The dark side of photography: Broomberg & Chanarin uncover uncomfortable truths
Bloomberg & Chanarin's latest exhibition has opened at Foam in Amsterdam, exploring issues of race and colour in and through the history of photography Pictured is Kodak Ektachrome 34, 1978; Frame 4, 2012 - a palm leaf shot on 1978 Kodak film © Adam Broomberg & Oliver Chanarin
In the late 1970s, the film maker Jean-Luc Godard was commissioned to film in Mozambique and advise on the creation of a new state television channel. He was offered Kodak film stock but refused to use it, insisting the film was 'racist', in that unless its chemical bias was compensated for, it rendered black faces virtually featureless. Spurred by such criticism perhaps, in the early 1980s Kodak released a new film 'to photograph the details of a dark horse in low light'. The London-based photographer duo Adam Broomberg and Oliver Chanarin have taken Kodak's odd, and strangely poetic, euphemism as the title - and Godard's ire as the starting point - of their current exhibition at the Foam gallery in Amsterdam.

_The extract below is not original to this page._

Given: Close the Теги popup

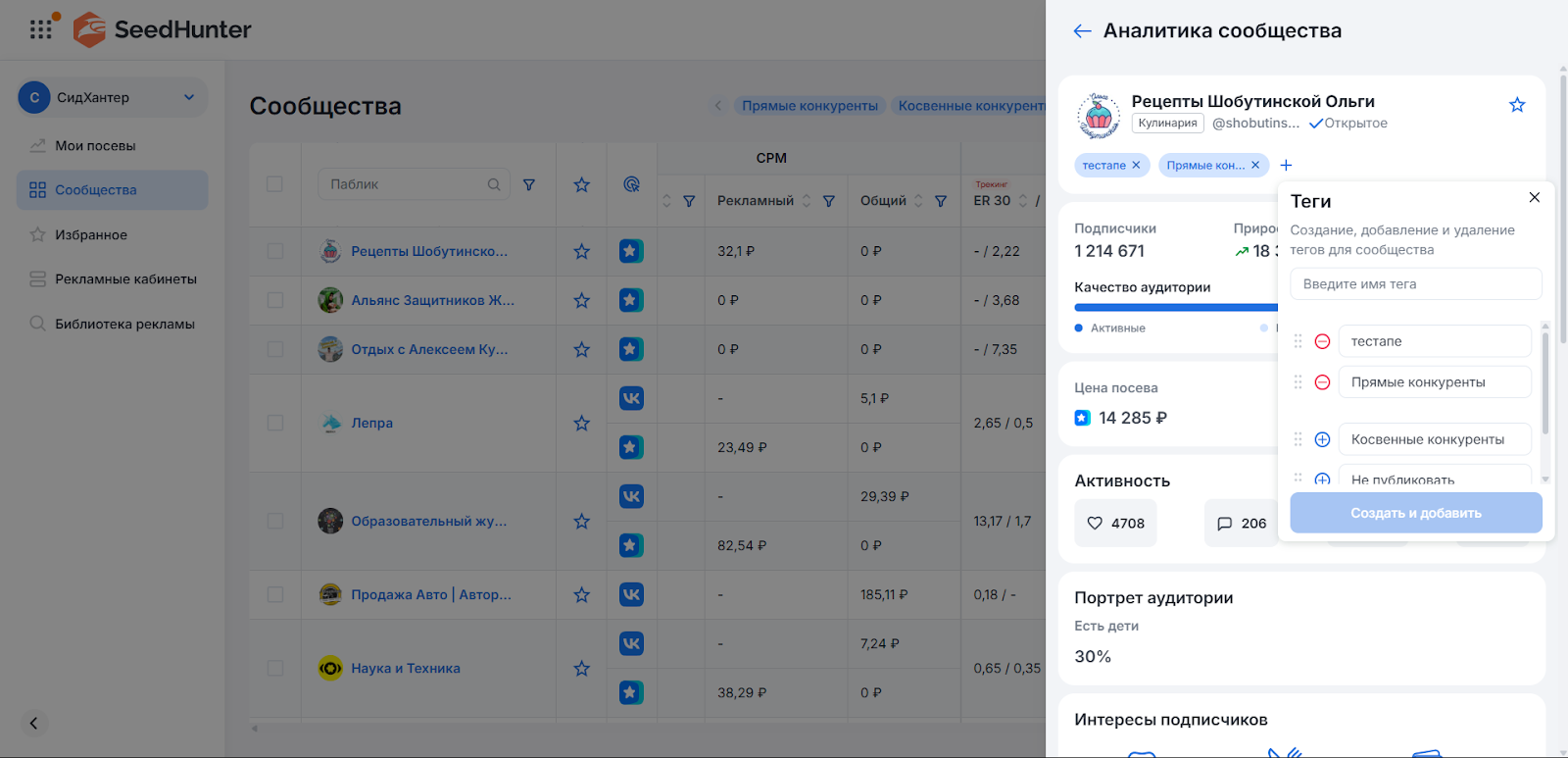Looking at the screenshot, I should [x=1534, y=198].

Given their own commission to shoot rare initiation rituals in Gabon, the pair took medium format Kodak film stock with a 1978 expiry date. They managed to develop just one shot from the many rolls of film they shot, an underexposed palm leaf. Broomberg and Chanarin use the image to start a complex exploration of race and photography; of racially-skewed product development and faces disappeared by default settings.
Another key work in the exhibition is a scaled-up version of 'Shirley', an image of a white model which Kodak sent to photo labs in the 1950 as a benchmark for 'normal' colour balance and dynamic range (it was notoriously difficult to shoot black and white faces in the same picture using early colour film).
A series called Polaroid Revolutionary Workers Movement was shot using a salvaged version of Polaroid's ID-2 system. This was a twin-lens camera used by South Africa's apartheid regime to take the shots used in the passbooks black South Africans were forced to carry (the twin lenses meant that a straight-on portrait and profile could be shot on the same sheet of film). In 1970, Caroline Hunter, a young chemist who worked for the Polaroid Corporation in the US, formed the Polaroid Workers Revolutionary Movement to protest the company's dealings (if through a local distributor) with the apartheid regime. Seven years later, Polaroid did stop supplying the South African government.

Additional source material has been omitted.